DATASET CONTENT
=== Section Start ===

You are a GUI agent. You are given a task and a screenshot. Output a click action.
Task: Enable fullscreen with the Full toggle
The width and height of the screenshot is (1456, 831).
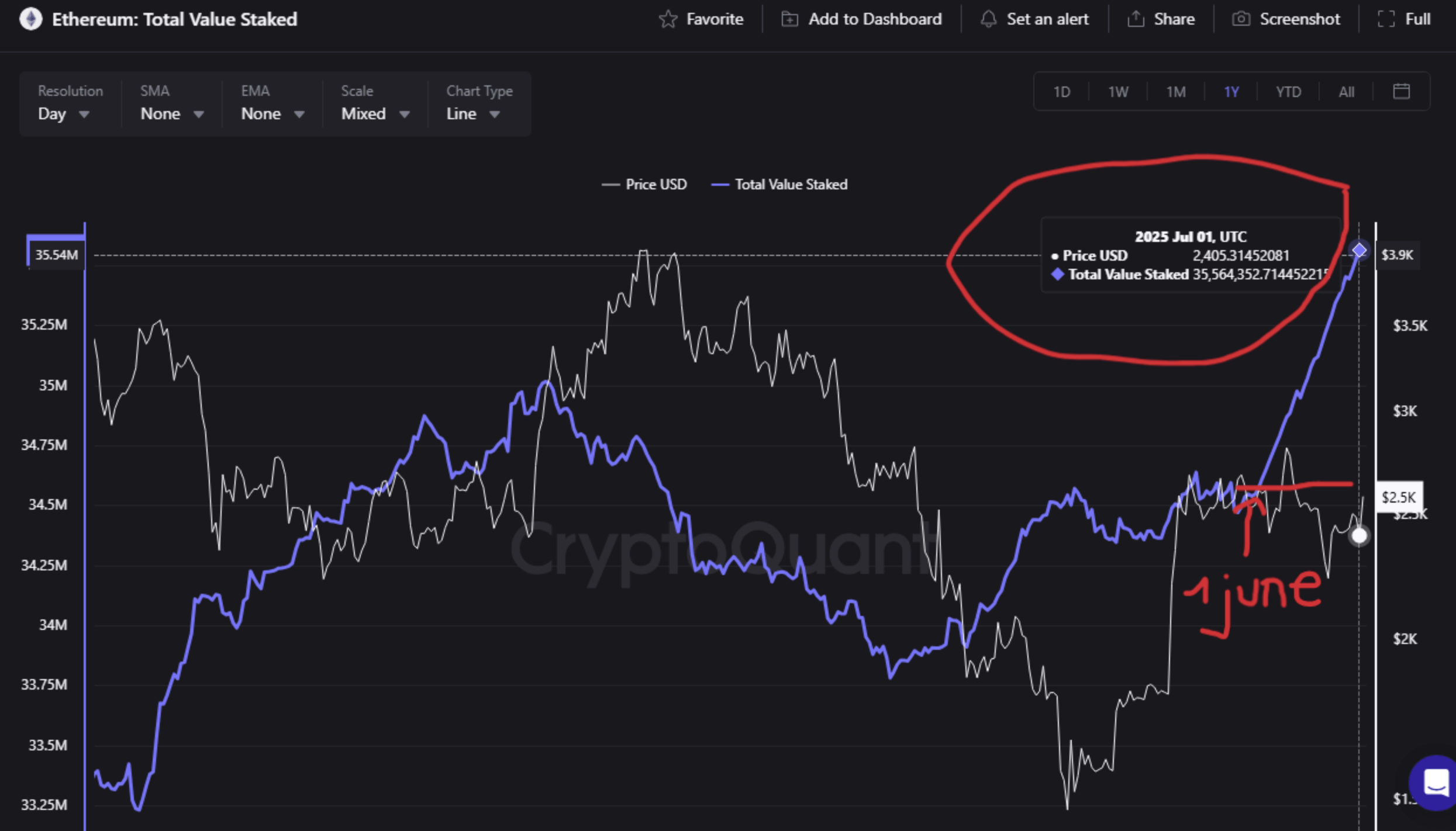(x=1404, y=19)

=== Section End ===
=== Section Start ===

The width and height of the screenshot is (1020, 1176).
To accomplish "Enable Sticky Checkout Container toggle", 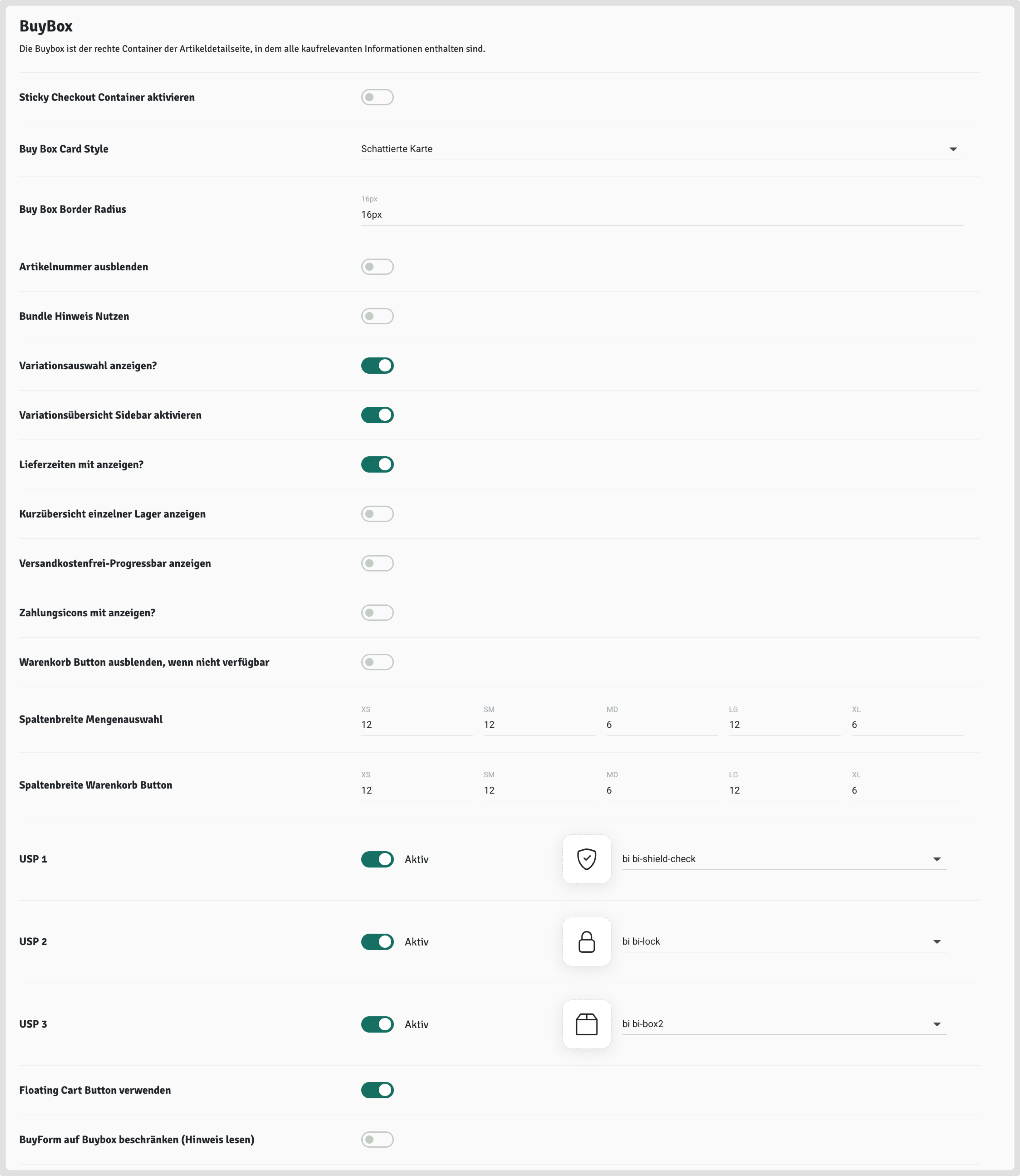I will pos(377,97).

=== Section End ===
=== Section Start ===

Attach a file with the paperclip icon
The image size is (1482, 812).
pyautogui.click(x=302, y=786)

=== Section End ===

WHAT YOU SHOULD DO
Say how many lines of the material hold the string "with". Nothing else should be written.

EXERCISE RESPONSE
2